Reading text
════
Federal Communications Commission: Unlicensed NII Devices in the 5 GHz Frequency Range, B-276123, February 14, 1997

The Honorable John McCain Chairman The Honorable Ernest F. Hollings Ranking Minority Member Committee on Commerce, Science, and Transportation United States Senate

The Honorable Thomas J. Bliley, Jr. Chairman The Honorable John D. Dingell Ranking Minority Member Committee on Commerce House of Representatives

Pursuant to section 801(a)(2)(A) of title 5, United States Code, this is our report on a major rule promulgated by the Federal Communications Commission (FCC), entitled "Unlicensed NII Devices in the 5 GHz Frequency Range" (ET Docket No. 96- 102, FCC 97-5). We received the rule on January 31, 1997. It was published in the Federal Register as a final rule on January 31, 1997. 62 Fed. Reg. 4649.

The final rule makes available 300 megahertz of spectrum at 5.15-5.35 GHz and 5.725-5.825 GHz for use by a new category of unlicensed equipment called Unlicensed National Information Infrastructure (U-NII) devices. The U-NII devices will provide short-range, high speed wireless digital communications on an unlicensed basis. The FCC anticipates that the U-NII devices will support the creation of new wireless local area networks and will facilitate wireless access to the National Information Infrastructure.

Enclosed is our assessment of the FCC's compliance with the procedural steps required by section 801(a)(1)(B)(i) through (iv) of title 5 with respect to the rule. Our review indicates that the FCC complied with the applicable requirements.

If you have any questions about this report, please contact James Vickers, Assistant General Counsel, at (202) 512-8210. The official responsible for GAO evaluation work relating to the Federal Communications Commission is John Anderson, Director of Transportation and Telecommunications Issues. Mr. Anderson can be reached at (202) 512-2834.

Robert P. Murphy General Counsel

Enclosure

cc: Mr. Andrew S. Fishel Managing Director Federal Communications Commission

ENCLOSURE

ANALYSIS UNDER 5 U.S.C. Sec. 801(a)(1)(B)(i)-(iv) OF A MAJOR RULE ISSUED BY THE FEDERAL COMMUNICATIONS COMMISSION ENTITLED "UNLICENSED NII DEVICES IN THE 5 GHZ FREQUENCY RANGE" (ET Docket No. 96-102, FCC 97-5)

(i) Cost-benefit analysis

The FCC stated in its submission to us that it was not required to prepare and did not prepare a cost-benefit analysis of the rule.

(ii) Agency actions relevant to the Regulatory Flexibility Act, 5 U.S.C. Secs. 603-605, 607 and 609

Section 603: Initial Regulatory Flexibility Analysis

The proposed rulemaking, 61 Fed. Reg. 24750 (May 16, 1996), incorporated an initial regulatory flexibility analysis of the expected impact on small entities.
════
Data shown

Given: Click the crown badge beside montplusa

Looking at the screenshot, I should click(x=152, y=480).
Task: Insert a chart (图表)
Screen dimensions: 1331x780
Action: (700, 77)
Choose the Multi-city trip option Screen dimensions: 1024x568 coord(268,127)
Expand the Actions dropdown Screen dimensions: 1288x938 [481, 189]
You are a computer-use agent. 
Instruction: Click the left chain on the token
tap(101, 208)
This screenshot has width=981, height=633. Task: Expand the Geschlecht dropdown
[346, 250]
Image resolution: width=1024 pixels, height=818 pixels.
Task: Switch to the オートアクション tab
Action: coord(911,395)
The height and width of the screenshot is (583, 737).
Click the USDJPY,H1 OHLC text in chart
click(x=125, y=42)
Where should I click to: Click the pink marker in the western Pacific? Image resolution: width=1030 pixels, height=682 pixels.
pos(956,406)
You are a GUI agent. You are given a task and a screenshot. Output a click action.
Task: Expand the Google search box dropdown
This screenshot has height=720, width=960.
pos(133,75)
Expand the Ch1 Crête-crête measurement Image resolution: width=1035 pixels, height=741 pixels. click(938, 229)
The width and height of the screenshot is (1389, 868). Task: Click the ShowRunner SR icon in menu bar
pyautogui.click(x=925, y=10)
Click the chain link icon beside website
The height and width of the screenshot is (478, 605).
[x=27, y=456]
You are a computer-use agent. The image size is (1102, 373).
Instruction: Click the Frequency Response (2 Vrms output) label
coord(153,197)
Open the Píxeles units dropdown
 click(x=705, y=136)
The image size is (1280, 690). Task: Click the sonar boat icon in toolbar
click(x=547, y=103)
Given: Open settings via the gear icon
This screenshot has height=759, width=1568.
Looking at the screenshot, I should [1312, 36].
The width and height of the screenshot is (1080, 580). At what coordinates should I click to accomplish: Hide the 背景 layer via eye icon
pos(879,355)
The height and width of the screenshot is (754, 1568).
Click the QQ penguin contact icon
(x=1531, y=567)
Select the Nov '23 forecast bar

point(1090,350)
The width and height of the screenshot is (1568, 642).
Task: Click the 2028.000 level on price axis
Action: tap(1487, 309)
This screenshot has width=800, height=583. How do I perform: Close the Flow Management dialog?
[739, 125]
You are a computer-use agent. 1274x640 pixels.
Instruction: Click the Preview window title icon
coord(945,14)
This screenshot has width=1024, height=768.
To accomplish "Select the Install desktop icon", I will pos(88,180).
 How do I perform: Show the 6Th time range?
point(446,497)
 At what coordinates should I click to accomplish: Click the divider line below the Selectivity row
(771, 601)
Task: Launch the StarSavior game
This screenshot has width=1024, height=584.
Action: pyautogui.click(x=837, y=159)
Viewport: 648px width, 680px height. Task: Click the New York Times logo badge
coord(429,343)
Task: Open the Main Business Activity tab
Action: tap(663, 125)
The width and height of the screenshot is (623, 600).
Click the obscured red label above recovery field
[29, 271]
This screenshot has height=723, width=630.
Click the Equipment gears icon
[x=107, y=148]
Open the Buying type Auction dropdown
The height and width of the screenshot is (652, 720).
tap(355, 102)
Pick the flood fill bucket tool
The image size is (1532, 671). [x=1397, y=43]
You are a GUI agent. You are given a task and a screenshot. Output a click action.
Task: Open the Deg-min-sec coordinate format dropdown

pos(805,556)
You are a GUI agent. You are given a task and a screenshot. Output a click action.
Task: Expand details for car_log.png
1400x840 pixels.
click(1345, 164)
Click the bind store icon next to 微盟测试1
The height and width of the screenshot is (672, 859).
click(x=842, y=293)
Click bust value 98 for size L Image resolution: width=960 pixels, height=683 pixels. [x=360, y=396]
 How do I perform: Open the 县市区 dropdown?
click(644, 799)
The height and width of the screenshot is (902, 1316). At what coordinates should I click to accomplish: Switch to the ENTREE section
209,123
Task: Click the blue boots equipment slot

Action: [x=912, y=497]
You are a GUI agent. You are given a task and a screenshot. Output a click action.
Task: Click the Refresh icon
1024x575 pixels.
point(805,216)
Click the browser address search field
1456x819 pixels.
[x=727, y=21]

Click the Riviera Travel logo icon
════
Directive
Can you write the next part of the report on the FCC's 5 GHz unlicensed device rule, picking up right after its last sentence?

Result of the exercise
The analysis provides the information required by paragraphs 603(b)(1) through (b)(3). It describes the reasons for the proposed agency action, and its objectives and legal basis. It also describes the small entities (radio manufacturers and suppliers of radio equipment) to which the proposed rule will apply. It states that there are no reporting or recordkeeping requirements and that the rule does not overlap, duplicate, or conflict with any other federal rules. Finally, the analysis states that the FCC is unaware of any other alternatives which could provide sufficient spectrum in the immediate future but invites comments on this point.

Section 604: Final Regulatory Flexibility Analysis

The preamble to the final rule contains the full text of the Final Regulatory Flexibility Analysis. 62 Fed. Reg. 4652. This analysis includes the information required by paragraph 604(a) by summarizing and evaluating comments received.

Based on comments which contend that making 350 megahertz (as proposed) available would interfere with the interests of incumbent or future operations such as mobile satellite service and amateur radio parties, the FCC concludes that 300 megahertz is appropriate for the U-NII devices to operate. Additionally, the FCC did not adopt "safe harbor" rules at this time, as suggested by some commenters, to avoid interference. However, the situation will be monitored and if interference problems do arise, the "safe harbor" issue will be addressed in future rulemaking.

The analysis uses both quantifiable and general descriptions of the effects of the rule on small entities and to assist in the participation of small entities in the rulemaking, the FCC made available a complete copy of the proposed and final rulemaking materials via the Internet.

(iii) Agency actions relevant to sections 202-205 of the Unfunded Mandates Reform Act of 1995, 2 U.S.C. Secs. 1532-1535

As an independent regulatory agency, the FCC is not subject to title II of the Unfunded Mandates Reform Act of 1995.

(iv) Other relevant information or requirements under acts and executive orders

Administrative Procedure Act, 5 U.S.C. Secs. 551 et seq.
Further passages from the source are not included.